Updated: Jul 7, 2011
 

History

  • Patients have a significant family history. This history varies depending on the inheritance and penetrance pattern of the particular disorder (see Table). Spontaneous mutations also have been reported.
  • Slowly progressing weakness beginning in the distal limb muscles generally is noted; it typically occurs in the lower extremities before it affects the upper ones. A subgroup of patients with Charcot-Marie-Tooth type 1A may present with proximal muscle wasting and weakness.
  • Onset usually occurs in the first 2 decades of life.
  • Patients initially may complain of difficulty walking and frequent tripping due to foot and distal leg weakness. Frequent ankle sprains and falls are characteristic.
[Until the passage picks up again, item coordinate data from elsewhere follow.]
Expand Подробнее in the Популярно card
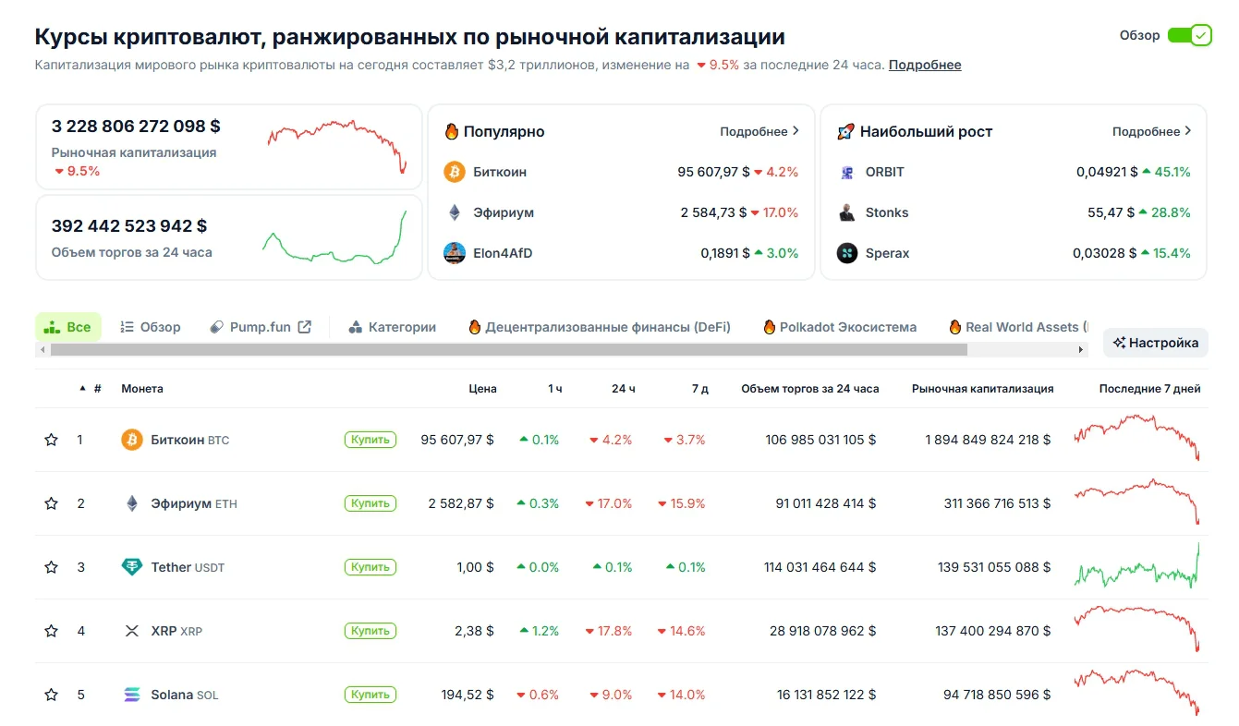 [759, 131]
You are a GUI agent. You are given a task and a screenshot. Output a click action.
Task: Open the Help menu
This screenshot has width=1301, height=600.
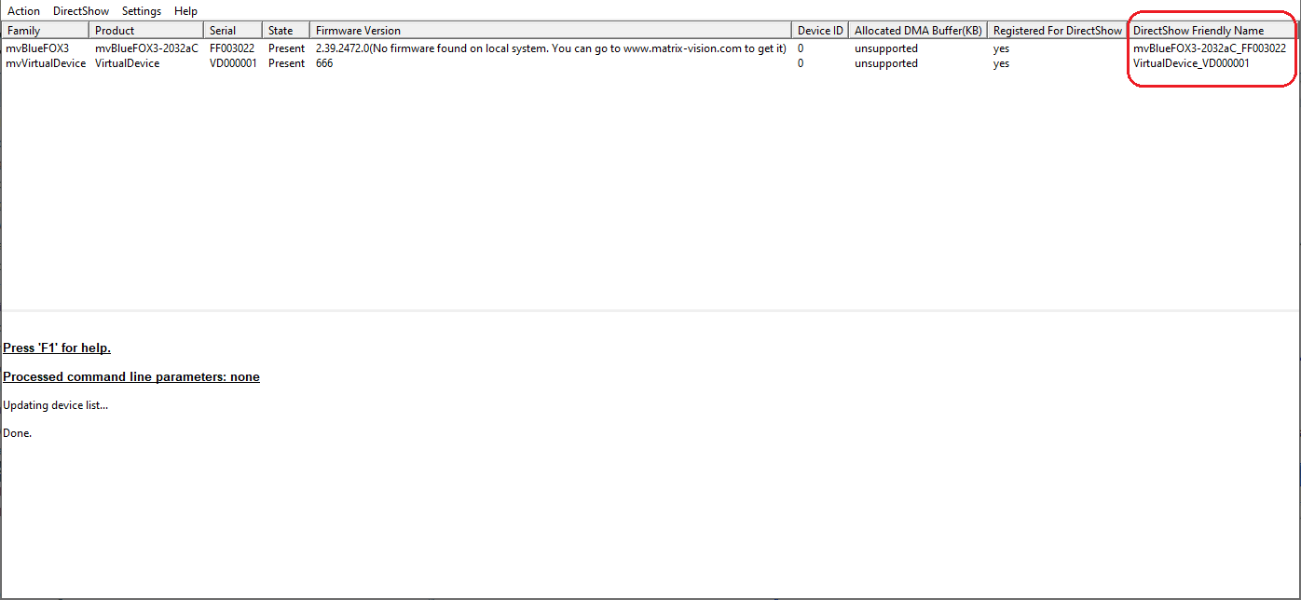coord(185,11)
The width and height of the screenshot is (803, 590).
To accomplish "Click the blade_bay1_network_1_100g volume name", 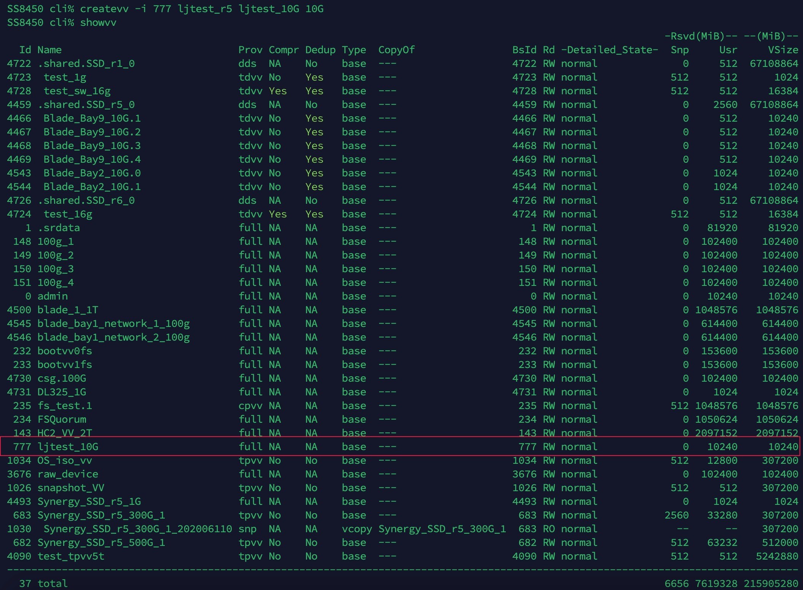I will 113,324.
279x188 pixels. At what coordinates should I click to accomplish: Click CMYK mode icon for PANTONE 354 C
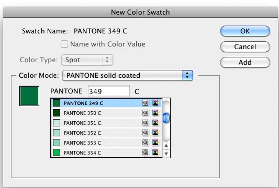(x=155, y=152)
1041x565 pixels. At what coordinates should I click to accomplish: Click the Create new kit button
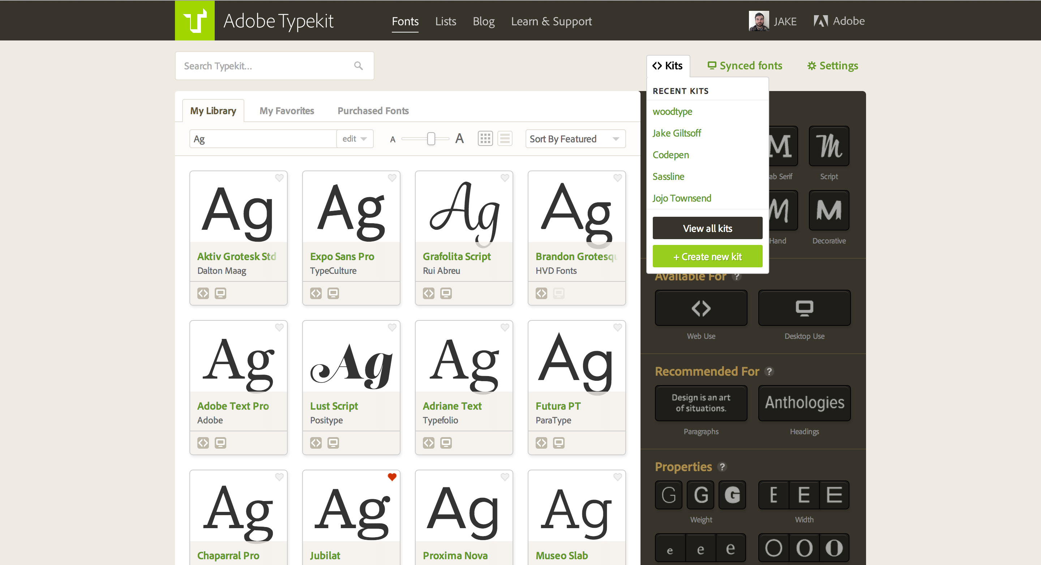[x=707, y=257]
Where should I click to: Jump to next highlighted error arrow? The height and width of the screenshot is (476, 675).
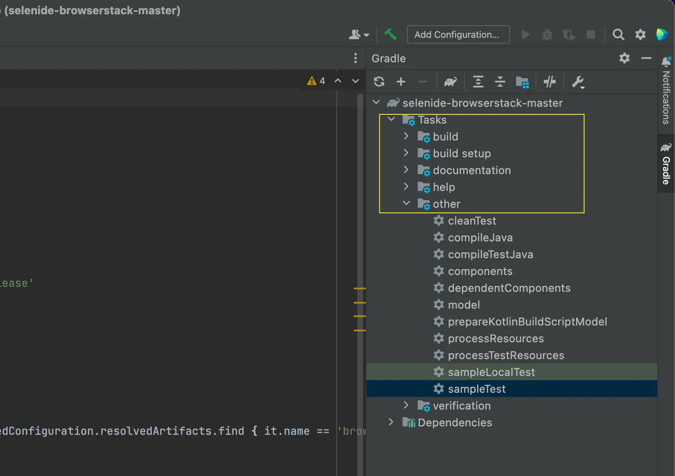[356, 81]
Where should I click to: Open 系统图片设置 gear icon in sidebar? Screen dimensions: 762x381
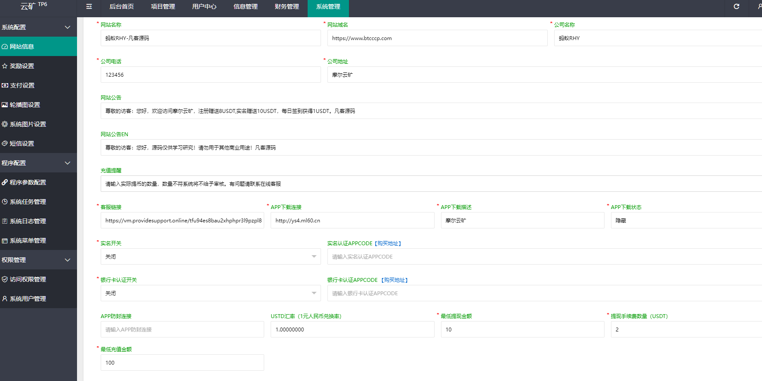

  • Parents may report that a child is clumsy or simply not very athletic.
  • As weakness becomes more severe, foot drop commonly occurs. Steppage (that is, gait in which the individual must lift the leg in an exaggerated fashion to clear the foot off of the ground) also is common.
  • Intrinsic foot muscle weakness commonly results in the foot deformity known as pes cavus. Symptoms related to structural foot abnormalities include calluses, ulcers, cellulitis, and lymphangitis.
  • Hand weakness results in complaints of poor finger control, poor handwriting, difficulty using zippers and buttons, and clumsiness in manipulating small objects.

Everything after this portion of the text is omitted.